The game BINGO! (US and Canada version)is played with a card on which is drawn a 5x5 grid filled with 25 random, non-repeating integers from the range of 1 to 75 inclusive (1 number per grid location). Further constraints are that the left-most column can only contain values from 1 to 15 inclusive, the next left-most column only 16 to 30 inclusive, etc., ending with the 5th (right-most) column only containing 5 random values from the range 61 to 75 inclusive. To play, numbers are "called", one at a time and randomly, with the winner being the first to have all values in any single row, column or diagonal on his/her card "called" (thus, a BINGO!).
Without referring to the many solutions available on the web (BINGO! is very popular):
1) What is the expected value of the number of numbers that must be "called" to reach a BINGO! on a single card?
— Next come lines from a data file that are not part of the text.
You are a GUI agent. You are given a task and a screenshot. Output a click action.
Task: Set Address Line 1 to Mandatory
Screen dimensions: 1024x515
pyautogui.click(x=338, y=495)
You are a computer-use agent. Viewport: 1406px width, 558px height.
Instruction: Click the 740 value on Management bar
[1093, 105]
2) What if you are allowed to play 5 cards (presumably all different)?
Also, usually the center square of the grid is "free", i.e. it is assumed to be called already at the beginning of the game.
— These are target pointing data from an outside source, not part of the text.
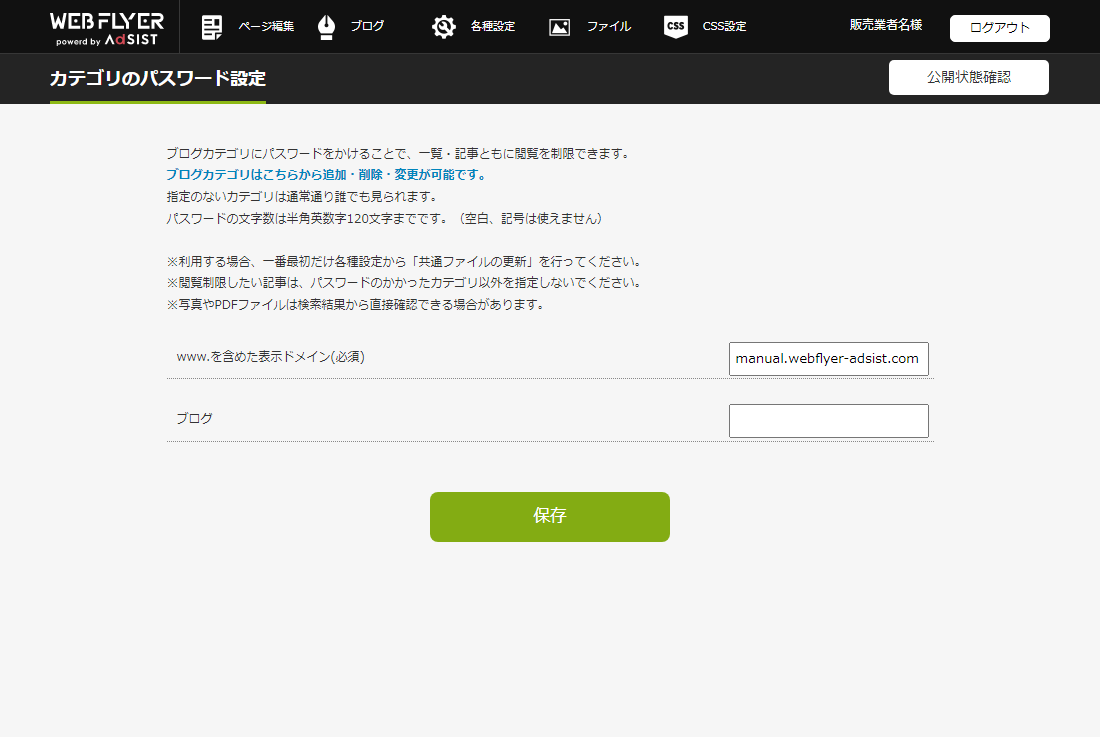Click the blog pen nib icon
The image size is (1100, 737).
tap(326, 27)
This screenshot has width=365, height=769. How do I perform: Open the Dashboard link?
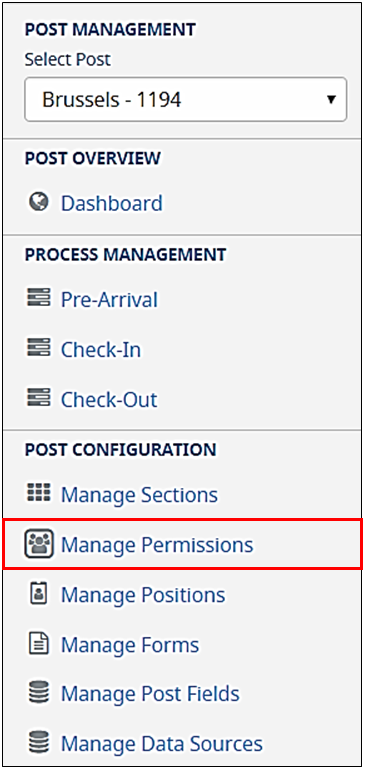tap(111, 203)
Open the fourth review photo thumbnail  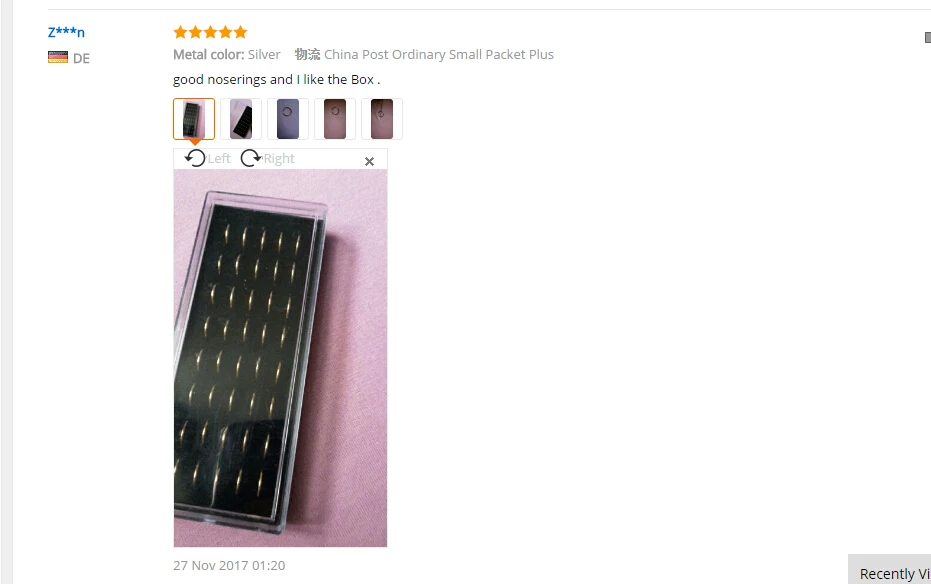pyautogui.click(x=335, y=119)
3) What are the resulting values for Questions 1) and 2) in this case?
Extra hard bonus:
There are many many variations of the game that allow changes to the pattern of numbers/grid spaces that must be "called" to reach a BINGO! A "+" and an "X" are two of these. Both require 8 numbers to be called, assuming there is a free space in the middle. What are the expected values of the number of numbers "called" for each of these?
The author admits that computer solutions are very viable to solve this problem, but BINGO! existed long before computers. Any analytical attempts/solutions get bonus points!
A pure mathematical analysis is daunting to say the least (more on this later), so I did a simulation:
The first version is without a free space in the middle of the board.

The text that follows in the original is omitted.